Over a decade ago Henry Hampton's Eyes on the Prize, the six-hour series on the civil rights movement, set the standard for television documentaries. Eyes on the Prize vividly charted the course of the civil rights movement from the 1955 murder of Emmett Till in Money, Mississippi to the battle of Selma, Alabama ten years later. The series won so much acclaim that Hampton easily secured funding to produce eight additional one-hour episodes on the history of the civil rights movement. In Will the Circle Be Unbroken? the Southern Regional Council set out to do for radio what Eyes on the Prize did for television. Making use of hundreds of oral histories, taped interviews and memorable musical clips, the producers of Will the Circle Be Unbroken? succeed in meeting their ambitious goal. Like Eyes on the Prize, Will the Circle Be Unbroken? (which originally aired on public radio stations) won instantaneous praise from reviewers. Without a doubt it will serve as a model for other radio productions in years to come.

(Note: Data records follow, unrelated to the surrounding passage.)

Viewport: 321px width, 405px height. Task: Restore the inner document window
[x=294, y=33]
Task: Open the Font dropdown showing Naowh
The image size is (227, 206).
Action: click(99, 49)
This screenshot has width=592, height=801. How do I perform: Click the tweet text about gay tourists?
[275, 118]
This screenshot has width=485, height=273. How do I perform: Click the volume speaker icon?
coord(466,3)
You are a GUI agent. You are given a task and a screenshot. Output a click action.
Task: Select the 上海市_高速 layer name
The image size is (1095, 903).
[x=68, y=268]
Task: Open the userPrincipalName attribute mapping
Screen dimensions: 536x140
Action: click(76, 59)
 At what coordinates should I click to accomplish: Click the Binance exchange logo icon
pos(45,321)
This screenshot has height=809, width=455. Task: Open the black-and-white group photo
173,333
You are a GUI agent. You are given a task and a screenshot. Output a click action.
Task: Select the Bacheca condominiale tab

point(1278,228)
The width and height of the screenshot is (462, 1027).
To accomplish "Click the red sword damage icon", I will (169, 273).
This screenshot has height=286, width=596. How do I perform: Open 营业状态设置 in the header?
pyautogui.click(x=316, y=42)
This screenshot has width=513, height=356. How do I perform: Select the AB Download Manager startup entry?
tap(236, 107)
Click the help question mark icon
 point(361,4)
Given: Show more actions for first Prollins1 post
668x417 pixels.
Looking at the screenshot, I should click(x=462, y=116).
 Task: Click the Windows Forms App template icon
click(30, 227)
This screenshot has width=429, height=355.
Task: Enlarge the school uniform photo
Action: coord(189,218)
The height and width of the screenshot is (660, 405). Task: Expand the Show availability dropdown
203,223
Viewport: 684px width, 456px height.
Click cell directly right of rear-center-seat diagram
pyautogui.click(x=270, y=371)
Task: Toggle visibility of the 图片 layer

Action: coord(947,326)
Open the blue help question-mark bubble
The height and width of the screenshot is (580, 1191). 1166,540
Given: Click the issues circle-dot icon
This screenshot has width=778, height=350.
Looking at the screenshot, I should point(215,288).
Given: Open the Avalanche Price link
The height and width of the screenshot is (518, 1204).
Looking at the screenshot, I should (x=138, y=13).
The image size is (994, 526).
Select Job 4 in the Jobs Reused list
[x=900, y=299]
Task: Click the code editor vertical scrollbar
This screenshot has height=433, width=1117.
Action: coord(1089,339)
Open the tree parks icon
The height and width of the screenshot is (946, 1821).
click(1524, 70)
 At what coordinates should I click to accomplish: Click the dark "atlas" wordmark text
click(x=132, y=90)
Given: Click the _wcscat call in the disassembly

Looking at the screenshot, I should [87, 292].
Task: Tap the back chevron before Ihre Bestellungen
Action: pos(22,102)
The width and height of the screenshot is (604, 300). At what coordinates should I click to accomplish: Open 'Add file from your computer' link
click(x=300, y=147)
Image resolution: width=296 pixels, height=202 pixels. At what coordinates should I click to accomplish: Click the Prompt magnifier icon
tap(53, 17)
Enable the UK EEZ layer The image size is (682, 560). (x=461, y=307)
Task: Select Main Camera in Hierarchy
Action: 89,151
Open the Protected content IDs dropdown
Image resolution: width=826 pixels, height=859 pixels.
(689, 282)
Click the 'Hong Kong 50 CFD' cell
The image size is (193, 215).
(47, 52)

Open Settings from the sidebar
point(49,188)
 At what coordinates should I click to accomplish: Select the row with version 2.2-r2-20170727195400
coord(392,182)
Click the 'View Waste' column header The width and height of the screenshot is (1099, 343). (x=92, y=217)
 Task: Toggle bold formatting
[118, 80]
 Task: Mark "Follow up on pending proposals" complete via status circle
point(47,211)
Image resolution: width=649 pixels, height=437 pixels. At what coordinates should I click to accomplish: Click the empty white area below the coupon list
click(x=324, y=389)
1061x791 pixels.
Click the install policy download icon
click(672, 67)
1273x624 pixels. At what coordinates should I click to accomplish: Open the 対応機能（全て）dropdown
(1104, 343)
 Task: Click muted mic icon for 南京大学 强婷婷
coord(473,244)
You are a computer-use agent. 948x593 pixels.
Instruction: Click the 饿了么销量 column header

In many ways, the two series tell the same story. Both chronicle the battle to desegregate schools, white resistance to the Brown vs. Board of Education decision, the rise of nonviolent direct-action protest, the emergence of Martin Luther King Jr. as a national leader, and the broad-based effort to overcome Jim Crow in Mississippi—the bulwark of white supremacy.
"Chillingly vivid" description of life in the segregated south.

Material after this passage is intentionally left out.